▶ _Exercise description_: First find the line containing "Given: Tap the" in the data, then set it down exactly along with every line after it, through the last.
::::::
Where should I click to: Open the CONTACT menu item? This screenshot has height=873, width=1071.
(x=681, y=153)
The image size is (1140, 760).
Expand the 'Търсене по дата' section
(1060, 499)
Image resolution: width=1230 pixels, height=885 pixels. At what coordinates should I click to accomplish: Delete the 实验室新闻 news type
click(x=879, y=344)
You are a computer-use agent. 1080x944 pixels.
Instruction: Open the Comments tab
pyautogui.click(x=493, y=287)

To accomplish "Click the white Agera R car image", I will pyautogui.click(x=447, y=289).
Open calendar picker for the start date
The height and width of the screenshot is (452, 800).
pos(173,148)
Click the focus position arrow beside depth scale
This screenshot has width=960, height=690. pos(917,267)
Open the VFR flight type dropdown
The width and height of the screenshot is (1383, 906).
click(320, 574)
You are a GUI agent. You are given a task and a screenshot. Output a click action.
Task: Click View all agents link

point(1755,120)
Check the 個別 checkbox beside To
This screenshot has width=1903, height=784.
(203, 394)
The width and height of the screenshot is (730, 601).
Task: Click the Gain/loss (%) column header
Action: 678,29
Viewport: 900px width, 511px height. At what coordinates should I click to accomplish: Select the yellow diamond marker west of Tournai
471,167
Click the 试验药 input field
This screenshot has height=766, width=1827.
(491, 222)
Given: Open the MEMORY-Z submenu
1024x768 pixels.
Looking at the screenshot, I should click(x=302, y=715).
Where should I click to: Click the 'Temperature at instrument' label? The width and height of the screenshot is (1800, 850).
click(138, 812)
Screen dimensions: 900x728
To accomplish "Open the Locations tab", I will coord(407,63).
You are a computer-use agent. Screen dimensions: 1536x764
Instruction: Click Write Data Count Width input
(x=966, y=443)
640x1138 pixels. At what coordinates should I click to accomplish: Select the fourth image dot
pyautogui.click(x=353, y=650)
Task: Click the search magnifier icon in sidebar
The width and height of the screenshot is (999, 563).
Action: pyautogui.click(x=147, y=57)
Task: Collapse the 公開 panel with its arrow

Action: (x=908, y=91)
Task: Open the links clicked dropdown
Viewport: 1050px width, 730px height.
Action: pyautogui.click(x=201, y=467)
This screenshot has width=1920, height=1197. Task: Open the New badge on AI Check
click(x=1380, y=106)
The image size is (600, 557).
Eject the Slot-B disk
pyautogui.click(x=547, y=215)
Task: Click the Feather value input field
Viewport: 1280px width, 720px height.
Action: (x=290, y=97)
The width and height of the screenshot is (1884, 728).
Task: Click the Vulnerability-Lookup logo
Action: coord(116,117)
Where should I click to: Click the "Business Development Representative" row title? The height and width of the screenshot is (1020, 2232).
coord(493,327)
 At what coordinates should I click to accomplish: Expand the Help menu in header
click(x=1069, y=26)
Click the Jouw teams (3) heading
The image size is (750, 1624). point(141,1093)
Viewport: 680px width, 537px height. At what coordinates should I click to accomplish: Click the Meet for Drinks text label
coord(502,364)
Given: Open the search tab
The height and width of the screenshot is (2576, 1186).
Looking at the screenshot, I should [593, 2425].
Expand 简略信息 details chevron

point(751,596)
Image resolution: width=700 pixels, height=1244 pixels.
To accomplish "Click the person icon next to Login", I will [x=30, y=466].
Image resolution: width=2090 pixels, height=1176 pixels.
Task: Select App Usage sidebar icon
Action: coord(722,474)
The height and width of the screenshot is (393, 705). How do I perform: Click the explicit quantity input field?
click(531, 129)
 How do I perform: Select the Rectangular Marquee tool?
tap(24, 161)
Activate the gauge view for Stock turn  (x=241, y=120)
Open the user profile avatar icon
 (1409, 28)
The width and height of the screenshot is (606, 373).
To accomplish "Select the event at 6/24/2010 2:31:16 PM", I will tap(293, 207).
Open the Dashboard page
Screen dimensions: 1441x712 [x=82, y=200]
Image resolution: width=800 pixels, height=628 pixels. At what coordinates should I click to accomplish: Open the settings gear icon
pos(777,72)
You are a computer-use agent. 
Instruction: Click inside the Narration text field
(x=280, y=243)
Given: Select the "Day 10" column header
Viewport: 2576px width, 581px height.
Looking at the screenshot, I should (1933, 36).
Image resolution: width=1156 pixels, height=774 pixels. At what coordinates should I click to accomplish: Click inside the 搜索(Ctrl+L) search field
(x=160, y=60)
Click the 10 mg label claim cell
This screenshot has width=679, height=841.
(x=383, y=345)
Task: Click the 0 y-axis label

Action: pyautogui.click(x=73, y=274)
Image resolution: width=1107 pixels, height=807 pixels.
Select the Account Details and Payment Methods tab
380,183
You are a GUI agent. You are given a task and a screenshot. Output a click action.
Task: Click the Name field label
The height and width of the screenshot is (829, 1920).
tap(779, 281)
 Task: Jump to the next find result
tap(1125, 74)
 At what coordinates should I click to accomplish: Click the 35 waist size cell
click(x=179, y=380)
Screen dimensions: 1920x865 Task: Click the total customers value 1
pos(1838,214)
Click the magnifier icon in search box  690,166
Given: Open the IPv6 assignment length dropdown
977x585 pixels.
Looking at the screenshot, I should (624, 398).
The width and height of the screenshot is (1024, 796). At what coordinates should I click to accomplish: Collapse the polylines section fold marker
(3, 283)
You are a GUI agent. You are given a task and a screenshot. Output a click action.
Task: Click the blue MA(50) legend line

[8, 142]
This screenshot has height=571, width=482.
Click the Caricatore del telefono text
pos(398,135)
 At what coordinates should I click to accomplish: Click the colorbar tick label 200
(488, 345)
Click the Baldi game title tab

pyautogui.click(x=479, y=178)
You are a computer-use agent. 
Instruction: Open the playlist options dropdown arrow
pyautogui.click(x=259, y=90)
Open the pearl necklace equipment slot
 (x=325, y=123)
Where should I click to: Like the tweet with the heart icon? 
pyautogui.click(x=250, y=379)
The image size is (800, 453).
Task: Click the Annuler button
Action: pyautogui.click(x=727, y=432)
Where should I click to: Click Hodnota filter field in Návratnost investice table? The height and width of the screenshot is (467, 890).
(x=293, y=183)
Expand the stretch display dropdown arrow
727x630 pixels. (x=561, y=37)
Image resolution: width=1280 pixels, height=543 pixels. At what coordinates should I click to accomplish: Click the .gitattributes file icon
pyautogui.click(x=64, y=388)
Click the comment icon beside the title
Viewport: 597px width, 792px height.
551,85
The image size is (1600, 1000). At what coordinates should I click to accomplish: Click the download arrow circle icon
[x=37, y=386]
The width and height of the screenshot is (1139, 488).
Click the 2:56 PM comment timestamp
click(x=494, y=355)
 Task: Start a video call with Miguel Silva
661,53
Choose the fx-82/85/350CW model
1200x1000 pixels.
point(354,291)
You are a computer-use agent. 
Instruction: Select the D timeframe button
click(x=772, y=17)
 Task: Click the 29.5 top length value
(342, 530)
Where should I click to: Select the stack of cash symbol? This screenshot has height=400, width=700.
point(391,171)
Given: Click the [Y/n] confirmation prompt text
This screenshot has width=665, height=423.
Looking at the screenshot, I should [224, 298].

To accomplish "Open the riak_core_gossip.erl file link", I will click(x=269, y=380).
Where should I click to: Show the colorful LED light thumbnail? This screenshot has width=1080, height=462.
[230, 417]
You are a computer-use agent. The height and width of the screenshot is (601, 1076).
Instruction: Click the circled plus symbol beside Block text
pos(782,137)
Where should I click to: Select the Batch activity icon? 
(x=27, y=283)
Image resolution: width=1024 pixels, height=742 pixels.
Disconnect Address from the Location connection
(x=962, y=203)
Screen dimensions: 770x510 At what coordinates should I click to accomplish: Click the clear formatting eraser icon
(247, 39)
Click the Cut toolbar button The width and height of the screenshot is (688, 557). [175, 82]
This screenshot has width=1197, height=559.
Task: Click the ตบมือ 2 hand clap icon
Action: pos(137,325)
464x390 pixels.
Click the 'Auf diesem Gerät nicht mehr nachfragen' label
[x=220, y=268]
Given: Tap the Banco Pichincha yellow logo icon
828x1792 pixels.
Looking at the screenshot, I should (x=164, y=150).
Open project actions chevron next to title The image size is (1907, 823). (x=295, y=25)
::::::
▶ _Task result_:
Given: Tap the Banco Pichincha yellow logo icon
828x1792 pixels.
Looking at the screenshot, I should (x=164, y=150).
Open project actions chevron next to title The image size is (1907, 823). (x=295, y=25)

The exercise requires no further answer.